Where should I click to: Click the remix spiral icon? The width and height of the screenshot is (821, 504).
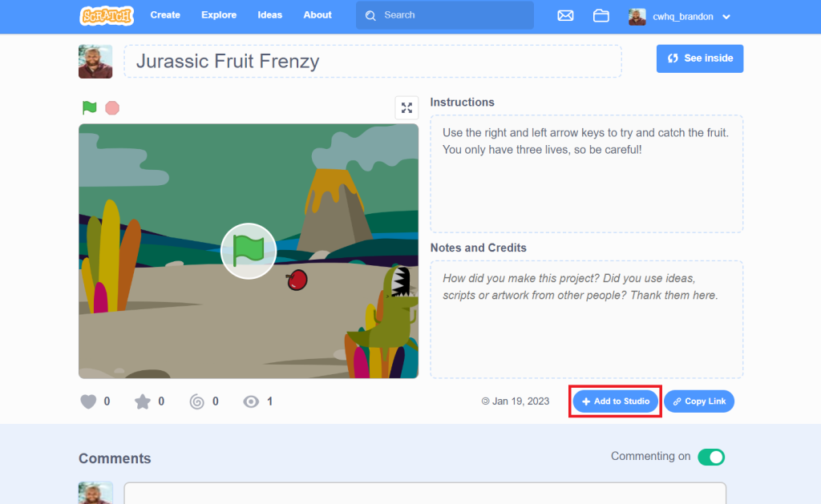pyautogui.click(x=197, y=401)
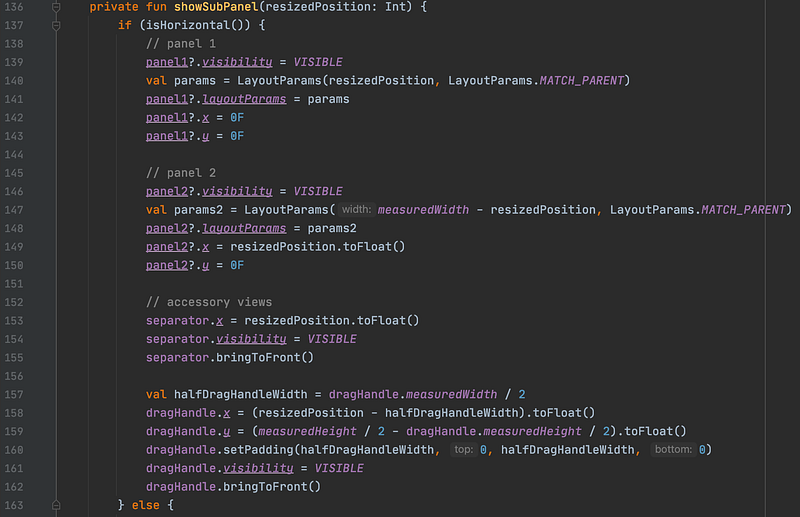Click line number 149 in the gutter
This screenshot has height=517, width=800.
pyautogui.click(x=14, y=247)
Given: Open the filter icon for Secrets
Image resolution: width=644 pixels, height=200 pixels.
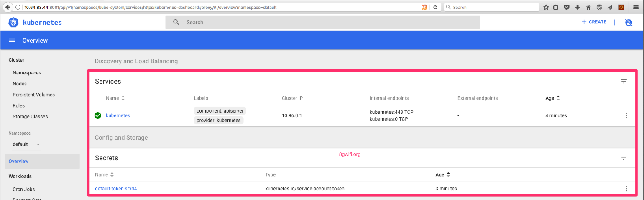Looking at the screenshot, I should 624,158.
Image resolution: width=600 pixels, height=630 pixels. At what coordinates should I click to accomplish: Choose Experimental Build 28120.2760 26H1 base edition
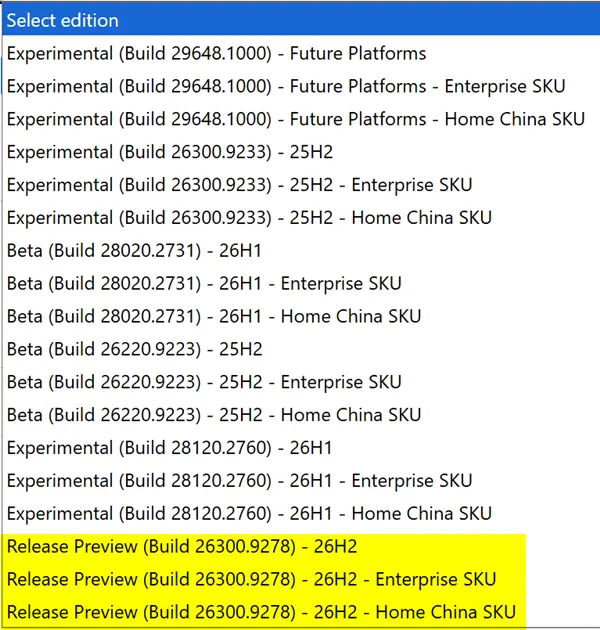(x=301, y=448)
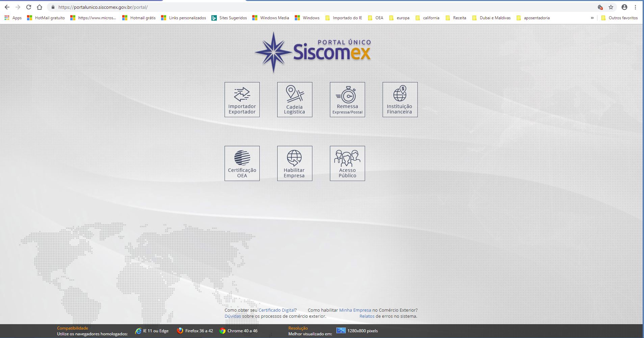This screenshot has width=644, height=338.
Task: Bookmark this page with star icon
Action: pos(611,7)
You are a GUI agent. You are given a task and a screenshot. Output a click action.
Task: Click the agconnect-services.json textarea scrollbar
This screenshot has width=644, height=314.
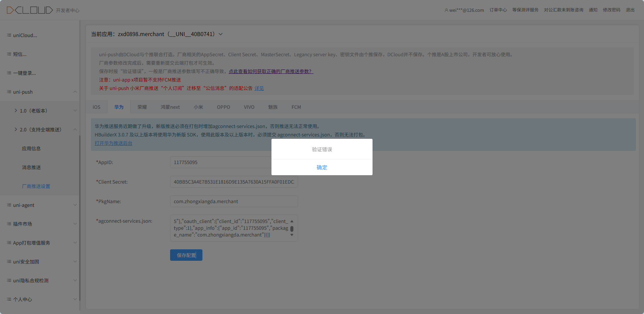292,228
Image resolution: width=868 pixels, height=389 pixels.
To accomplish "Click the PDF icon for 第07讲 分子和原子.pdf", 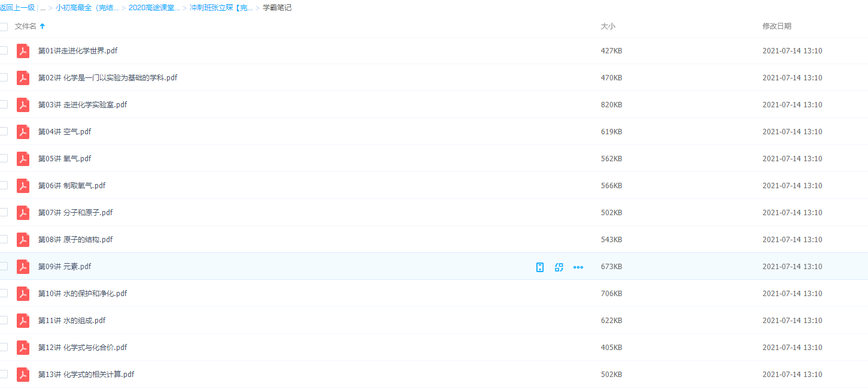I will (23, 213).
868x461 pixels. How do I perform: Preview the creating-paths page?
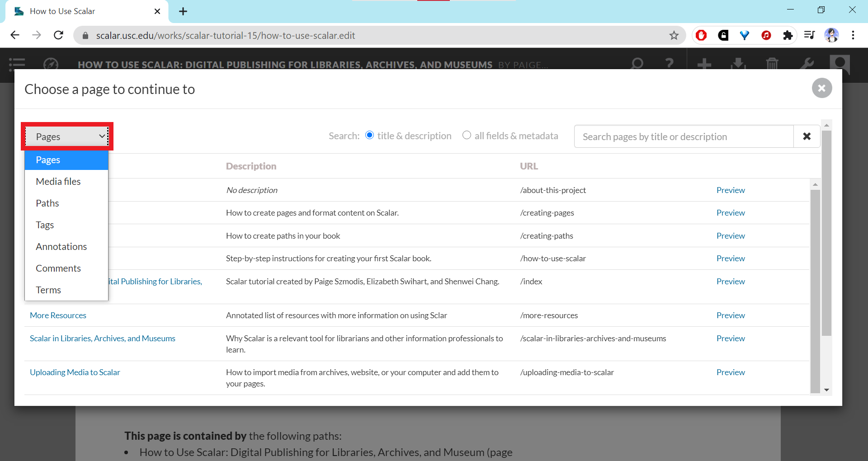pos(730,236)
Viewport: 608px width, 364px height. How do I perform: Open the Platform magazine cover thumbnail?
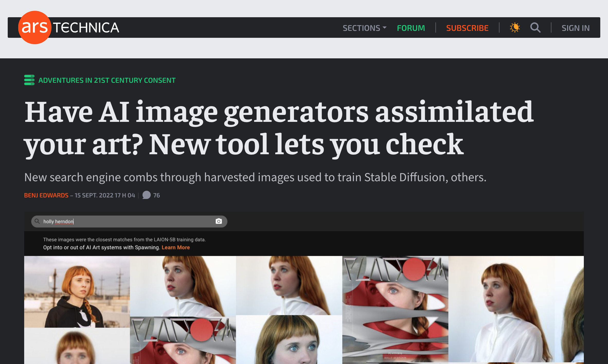(x=395, y=308)
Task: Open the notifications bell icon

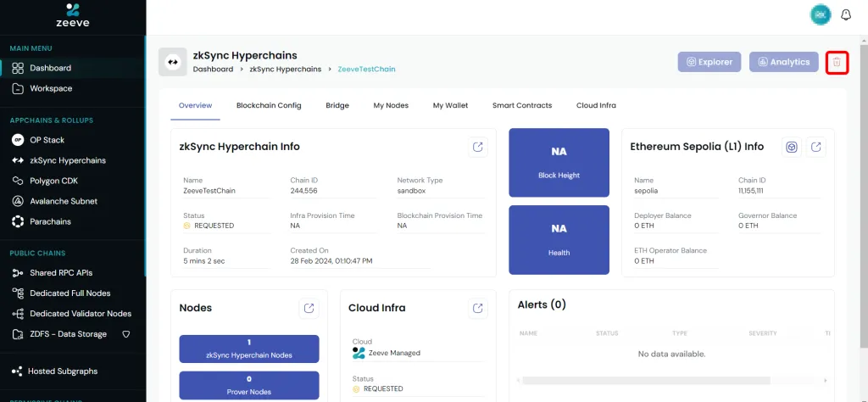Action: [845, 14]
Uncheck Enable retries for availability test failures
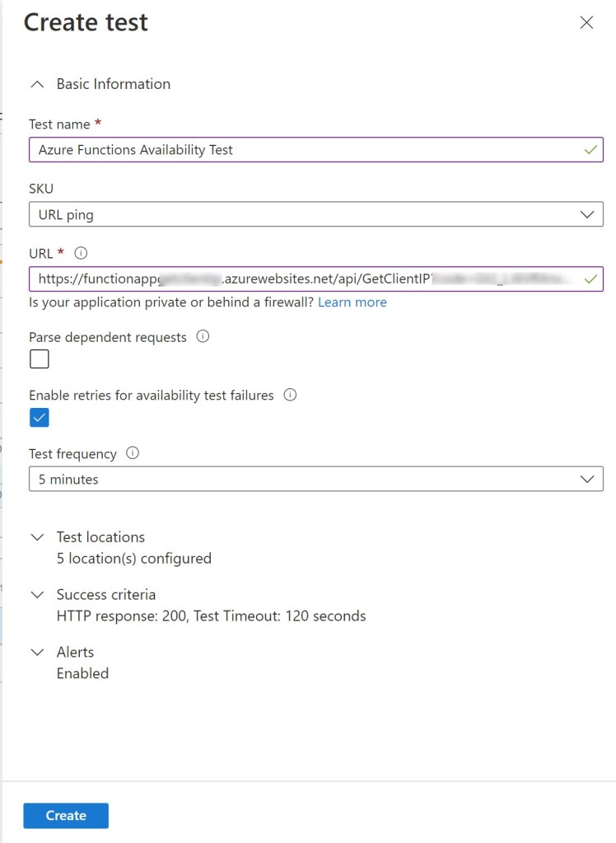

- [What you need to do]
Retype exactly the lines from the line containing "868x461 pixels. How" through the end of the entries above, including both ends, and leave every picture out.

- [Response]
868x461 pixels. How do I perform: Preview the creating-paths page?
pos(730,236)
Viewport: 608px width, 364px height. How do I perform: Open the Platform magazine cover thumbnail?
(x=395, y=308)
Task: Open the notifications bell icon

Action: [845, 14]
Uncheck Enable retries for availability test failures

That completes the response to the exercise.